The New York Times is reporting that Facebook Connect is heralding the start of a social web that will increase the visibility and connectedness of online profiles. The move also brings up some privacy concerns as web users share more and more of their lives online.
Facebook Connect, as the company’s new feature is called, allows its members to log onto other Web sites using their Facebook identification and see their friends’ activities on those sites. Like Beacon, the controversial advertising program that Facebook introduced and then withdrew last year after it raised a hullabaloo over privacy, Connect also gives members the opportunity to broadcast their actions on those sites to their friends on Facebook.
In the next few weeks, a number of prominent Web sites will weave this service into their pages, including those of the Discovery Channel and The San Francisco Chronicle, the social news site Digg, the genealogy network Geni and the online video hub Hulu.

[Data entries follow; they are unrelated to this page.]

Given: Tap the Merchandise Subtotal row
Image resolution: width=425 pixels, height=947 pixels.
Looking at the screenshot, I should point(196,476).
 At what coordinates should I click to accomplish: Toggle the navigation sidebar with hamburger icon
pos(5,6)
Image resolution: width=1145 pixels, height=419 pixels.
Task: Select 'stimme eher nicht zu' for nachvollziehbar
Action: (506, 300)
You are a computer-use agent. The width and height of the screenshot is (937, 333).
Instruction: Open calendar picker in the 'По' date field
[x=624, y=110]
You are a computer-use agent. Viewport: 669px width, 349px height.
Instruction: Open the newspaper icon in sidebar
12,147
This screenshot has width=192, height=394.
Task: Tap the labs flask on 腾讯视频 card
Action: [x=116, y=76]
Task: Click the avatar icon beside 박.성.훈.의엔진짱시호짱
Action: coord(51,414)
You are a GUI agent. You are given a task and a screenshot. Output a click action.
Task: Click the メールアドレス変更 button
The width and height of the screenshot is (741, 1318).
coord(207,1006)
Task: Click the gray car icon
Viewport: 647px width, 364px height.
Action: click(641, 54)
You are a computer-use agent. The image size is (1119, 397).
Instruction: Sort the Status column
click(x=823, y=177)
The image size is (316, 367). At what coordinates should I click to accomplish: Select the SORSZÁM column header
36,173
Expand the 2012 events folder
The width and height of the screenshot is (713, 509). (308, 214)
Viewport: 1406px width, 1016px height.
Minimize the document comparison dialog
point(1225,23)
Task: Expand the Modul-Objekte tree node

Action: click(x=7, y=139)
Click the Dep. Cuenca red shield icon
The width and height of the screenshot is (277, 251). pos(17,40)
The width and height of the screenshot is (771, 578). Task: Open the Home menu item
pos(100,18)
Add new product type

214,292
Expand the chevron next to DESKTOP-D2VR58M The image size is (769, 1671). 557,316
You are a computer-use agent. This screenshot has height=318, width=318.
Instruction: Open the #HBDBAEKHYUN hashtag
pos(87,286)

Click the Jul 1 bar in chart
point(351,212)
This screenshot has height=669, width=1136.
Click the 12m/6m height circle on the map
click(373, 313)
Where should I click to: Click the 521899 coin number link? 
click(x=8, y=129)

Facebook Connect is representative of some surprising new thinking in Silicon Valley. Instead of trying to hoard information about their users, the Internet giants have all announced plans to share at least some of that data so people do not have to enter the same identifying information again and again on different sites.
Supporters of this idea say such programs will help with the emergence of a new “social Web,” because chatter among friends will infiltrate even sites that have been entirely unsociable thus far.
Increased social networking opens up ad revenue potential, the piece goes on to say, and also brings up some privacy concerns as more of our digital lives are shared with others. The ability to connect with others and share experiences online continues to evolve and Reputation.com will continue to provide updates on this situation.